I think I understand intuitively how we can assign a value to the sum of all natural numbers. But of all the proofs that I've seen that show why $\zeta(-1) = -\frac{1}{12}$, none of them use their own tactics to address the divergence of the harmonic sum.
To give an example of what I mean, take a look at one of the most famous proofs for the sum of the natural numbers:
$$
c = 1 + 2 + 3 + 4 + … \\
4c = 4 + 8 + 12 + 16 + … \\
-3c = 1 – 2 + 3 – 4 + 5 – … \\
1 – 2 + 3 – 4 + … = \left.\frac{1}{(1 + x)^2}\right|_{x=1} = \frac{1}{4} \\
-3c = \frac{1}{4} \\
c = -\frac{1}{12}
$$
If you were considering finding a value for $c$ whilst keeping in mind convergence, you would stop immediately at the first line of that proof. Clearly, $c = \infty$, no doubt about it. Yet if we continue on with the proof, using algebraic manipulations that would seem absurd to anyone considering convergence, we end up with $c = -\frac{1}{12}$.
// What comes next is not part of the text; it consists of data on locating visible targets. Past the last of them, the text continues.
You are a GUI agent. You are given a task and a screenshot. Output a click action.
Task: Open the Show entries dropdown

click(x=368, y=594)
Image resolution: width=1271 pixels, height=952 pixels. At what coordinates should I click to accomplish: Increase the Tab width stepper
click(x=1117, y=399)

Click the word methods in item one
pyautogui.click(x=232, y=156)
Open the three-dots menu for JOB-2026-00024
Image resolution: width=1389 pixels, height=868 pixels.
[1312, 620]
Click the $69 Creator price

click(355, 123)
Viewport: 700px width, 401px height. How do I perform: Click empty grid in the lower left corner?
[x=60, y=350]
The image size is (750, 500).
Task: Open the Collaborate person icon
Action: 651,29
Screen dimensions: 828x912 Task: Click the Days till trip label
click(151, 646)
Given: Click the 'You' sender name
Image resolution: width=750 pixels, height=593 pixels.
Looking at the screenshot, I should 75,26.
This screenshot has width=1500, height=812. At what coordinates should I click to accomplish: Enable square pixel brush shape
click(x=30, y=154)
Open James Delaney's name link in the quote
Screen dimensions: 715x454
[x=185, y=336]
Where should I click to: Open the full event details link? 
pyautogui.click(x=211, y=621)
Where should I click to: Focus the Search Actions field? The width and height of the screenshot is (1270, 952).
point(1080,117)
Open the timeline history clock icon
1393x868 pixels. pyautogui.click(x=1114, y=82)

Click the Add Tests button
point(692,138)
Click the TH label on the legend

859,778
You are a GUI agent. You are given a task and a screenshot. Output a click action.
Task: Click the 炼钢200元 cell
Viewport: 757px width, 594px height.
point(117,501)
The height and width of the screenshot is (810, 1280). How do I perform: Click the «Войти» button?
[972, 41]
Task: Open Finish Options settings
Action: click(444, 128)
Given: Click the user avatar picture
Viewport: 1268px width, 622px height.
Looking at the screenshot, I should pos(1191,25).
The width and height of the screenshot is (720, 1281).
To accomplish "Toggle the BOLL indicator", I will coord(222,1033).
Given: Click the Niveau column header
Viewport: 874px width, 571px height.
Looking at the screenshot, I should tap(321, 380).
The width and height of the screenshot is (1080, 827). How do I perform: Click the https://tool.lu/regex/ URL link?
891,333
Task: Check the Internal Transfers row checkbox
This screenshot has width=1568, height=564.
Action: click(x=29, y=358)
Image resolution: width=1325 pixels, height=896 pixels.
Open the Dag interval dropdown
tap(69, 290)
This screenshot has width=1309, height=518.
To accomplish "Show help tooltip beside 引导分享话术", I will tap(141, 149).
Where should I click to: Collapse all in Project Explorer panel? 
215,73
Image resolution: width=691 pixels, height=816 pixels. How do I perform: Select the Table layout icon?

So obviously we don't mean that the sum of the natural numbers converges to $-\frac{1}{12}$, but rather we mean that if $c$ were to be some number, it would have to satisfy the given algebraic properties ($-3c = \frac{1}{4}$).
This idea of analytic continuation makes sense to me, but what doesn't make sense to me is why it can't be applied to the harmonic sum. If we completed disregarded the convergence of $\sum_{k=1}^\infty{\frac{1}{k}}$ like we did above, are there algebraic manipulations we could apply to the sum that allow us to assign a value to it? Why can't we just define $H = \sum_{k=1}^\infty{\frac{1}{k}}$ to be a number that has certain algebraic properties, like we did with the sum of the natural numbers? Can you prove that $H$ must be $\infty$ using the same process as above?
Best Answer
Letting $$ H=1+\frac{1}{2}+\frac{1}{3}+\frac{1}{4}+\ldots $$ and assuming convergence, we have $$ 0=H-2\cdot\frac{1}{2}H=\left(1+\frac{1}{2}+\frac{1}{3}+\frac{1}{4}+\ldots\right) - 2\cdot\left(\frac{1}{2}+\frac{1}{4}+\frac{1}{6}+\ldots\right)=\\1-\frac{1}{2}+\frac{1}{3}-\frac{1}{4}+\frac{1}{5}-\frac{1}{6}+\ldots=\ln 2. $$ Since this is a contradiction, the sum must diverge.
Update.
To be more clear about what I'm saying here... I'm not saying that there's no way to assign a value to the harmonic series. Clearly there are any number of ways, some sillier and more arbitrary than others. Call a partial function $S$ from infinite sequences to real or complex numbers a summation method if $S(\{a_i\})$ is defined and equal to $\sum_{i=1}^{\infty}a_i$ whenever the sum converges (in the usual sense); and say that $\{a_i\}$ is $S$-summable if $S(\{a_i\})$ is defined. There are a number of properties that you might want your summation method to preserve from ordinary summation. For instance, you might want it to remain linear: $$S(\{ \alpha a_i + \beta b_i \})=\alpha S(\{a_i\}) + \beta S(\{b_i\})$$ whenever $\{a_i\}$ and $\{b_i\}$ are $S$-summable. You might also want it to remain stable under insertion of zeros: if $J:\mathbb{N}\rightarrow\mathbb{N}$ is increasing and $\{a_i\}$ is $S$-summable, then $S(\{a'_i\})=S(\{a_i\})$, where $a'_{J(i)}=a_i$ and $a'_i=0$ for $i\not\in J^{-1}(\mathbb{N})$. I haven't said anything about analytic continuation or whatever other exotic regularization you want to consider. But what I'm saying, above and in the comments, is that no summation method under which either the harmonic series or $1+2+3+\ldots$ is summable can be both linear and stable.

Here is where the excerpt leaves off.